## GIVEN TEXT
Inferential Focus
 










Corporate Client Briefing Service
Corporate clients receive written briefings two to three times a month with our latest intelligence in consumer, economic, technology and political arenas. Clients select from the written briefings topics to receive a more in-depth customized discussion as part of the core service quarterly meetings or through our Decision Forum™ service. The sample briefings below describe a variety of changes of interest to corporate clients. We work with clients to understand the new dynamic we have identified, define its implications for their customers, products, and brand/marketing communications, and identify new opportunities suggested by the new dynamic.


Consumers Briefing: "Radical Unfamiliarity, Part II: Dealing with Asset Depletion and Pondering a New Standard of Living"
New Dynamic Reported: February 18, 2009

Synopsis: Losses caused by the flailing economy continue to mount, furthering the panic that seemed to set in among American consumers last September, when society witnessed some of the most spectacular financial collapses in history. Individuals as well as society’s leaders seem confused by the situation, primarily because this is not a typical recession. It was triggered not by typical business-cycle excesses but rather by the collapse of an asset class and its buttressing (tricky) financial instruments. Because individuals do not sense how bad their financial conditions will ultimately get, they are “hunkering down,” focusing on one idea: Preserve what you have. Because companies do not know when the downturn will end, they, too, are “hunkering down” and focusing on the same idea: Preserve what you have.

## PROVIDED DATA
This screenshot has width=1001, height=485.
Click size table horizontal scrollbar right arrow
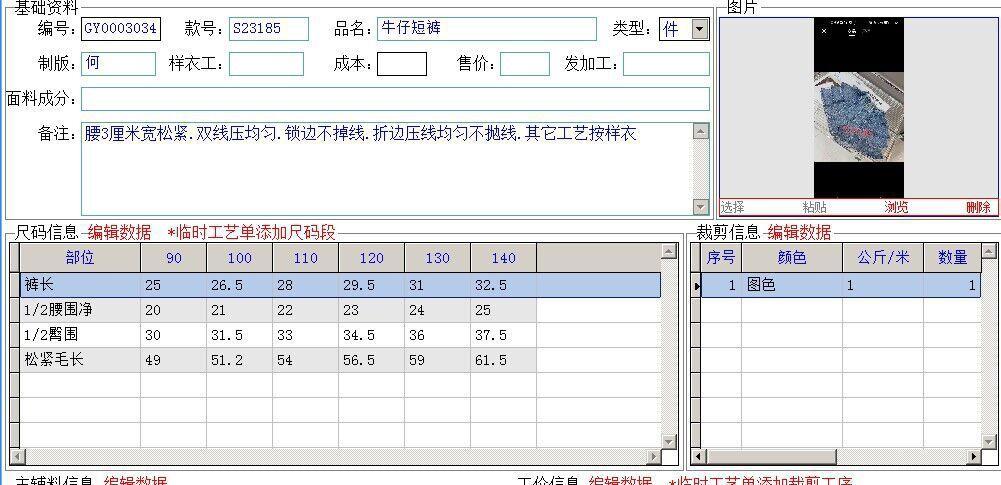(x=655, y=457)
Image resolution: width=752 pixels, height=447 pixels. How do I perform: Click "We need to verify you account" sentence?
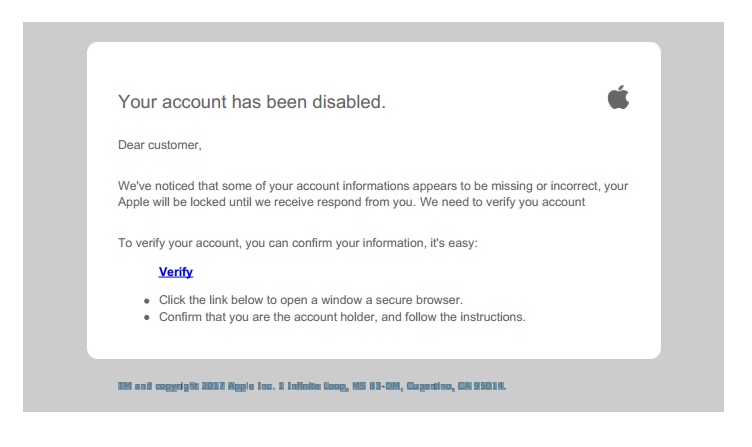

## WRITTEN TASKS
A. From the text about the corporate client briefing service, list every arena in which the written briefings carry the latest intelligence.
B. Carry on the text about the corporate client briefing service with a few more sentences that pick up right after its final sentence.

## EXPECTED RESULTS
A. consumer, economic, technology, political

B.
While many of the actions that individuals and companies are taking are actually making the economic malaise worse, some practices are just appearing that could well outlast the recession: Settle on What’s Good Enough (Sufficiency), Eliminate Unneeded Duplication (Efficiency), Temper the Turnover (Full Utilization), Do It Better for Less (Innovation), Prove You’re That Good (Value Validation), and Get Real (Practicality).
The Change Plays Out
Despite overt publicity about economic "green shoots," consumers remain constrained in spending. Anxiety about the economy lingers.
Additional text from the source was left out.